Beverly Daniel Tatum's Why are All the Black Kids Sitting Together in the Cafeteria? is a book from which I previously read selections for a course on Social Inequality. It's a good look at racial identity from a psychological perspective, with an emphasis on formative years.

I picked up an anthology of articles published by the US Holocaust Museum that's proving enlightening, saddening, and infuriating: well worth it.

On the comics front, I just finished Art Spiegelman's Breakdowns, featuring a lot of stuff I'd heard of but never read. After reading it, I definitely see what all the hype is about! I was initially put off by the price, but it's worth every penny. It's only 72 pages, but they're big, content-packed pages that I'm planning on reading again and again.

I also tracked down Cement Shooz and The Tick: Karma Tornado, both written and drawn by Christopher McCulloch, AKA Jackson Publick of The Venture Bros. fame. Based on the first three pages of one issue, it looks like I'm heading for an unpolished but fun early work.

Oh, and I just recently read two works related to the Leopold and Loeb trial: a biography of Clarence Darrow and (more tangentially) Ice Haven by Dan Clowes. It seems an interesting case, but I don't know if I'd want to delve too far into it.

I also vaguely remember a Matlock episode with sisters who killed their guardian just to try to commit the perfect crime (didn't work). Ah, eight-year-old me loved Matlock!
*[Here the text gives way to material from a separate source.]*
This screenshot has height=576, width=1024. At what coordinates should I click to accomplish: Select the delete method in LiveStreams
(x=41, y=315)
I'm reading Endymion by Dan Simmons right now, and while it's a very good sci-fi novel, it's not quite as impressive as Hyperion so far. Maybe it's just the more limited scope in terms of cast and plot, but knowing that this is basically just a prequel for Rise of Endymion keeps me optimistic that Simmons will broaden the story to deal with more of the universe like he did with the first two books in the Hyperion Cantos.

On the comics front, I'm working my way through Marvel Visionaries: Jack Kirby Vol. 2.
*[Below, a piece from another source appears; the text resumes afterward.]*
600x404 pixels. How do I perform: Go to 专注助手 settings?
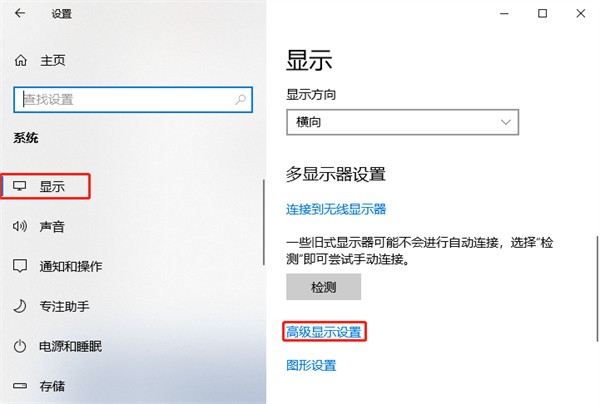[x=64, y=306]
I found it hard to judge Age of Sentry on it's own merits. There's just so much Silver Age Superman pastiche going on with fairly little story beyond it, IMHO. (The natural comparison is Alan Moore's Supreme, but that had much more to say even if you ignore all of the Superman references.)

I'm re-reading Ellis' Come In Alone at the moment.

Mike Loughlin

June 22, 2009 at 3:58 pm

I just finished Boody: The Bizarre Comics of Boody Rogers (won in a contest at postmodernbarney.com, a favorite comic book blog everyone should read). It's beyond demented, extremely enjoyable, and impeccably drawn. Most Golden Age comics don't appeal to me, but I would buy Babe or Sparky Watts collections in a heartbeat.

Tom Fitzpatrick

June 22, 2009 at 5:50 pm

I'm reading the definitive edition of THE BOYS vol. 1.

Not to be missed.
A must read.

I just finished a collection of Peter David's But I Digress articles, Blindness by Jose Saramago, and am halfway through the first installment of Love and Rockets Locas collection, Maggie The Mechanic, by Jaime Hernandez.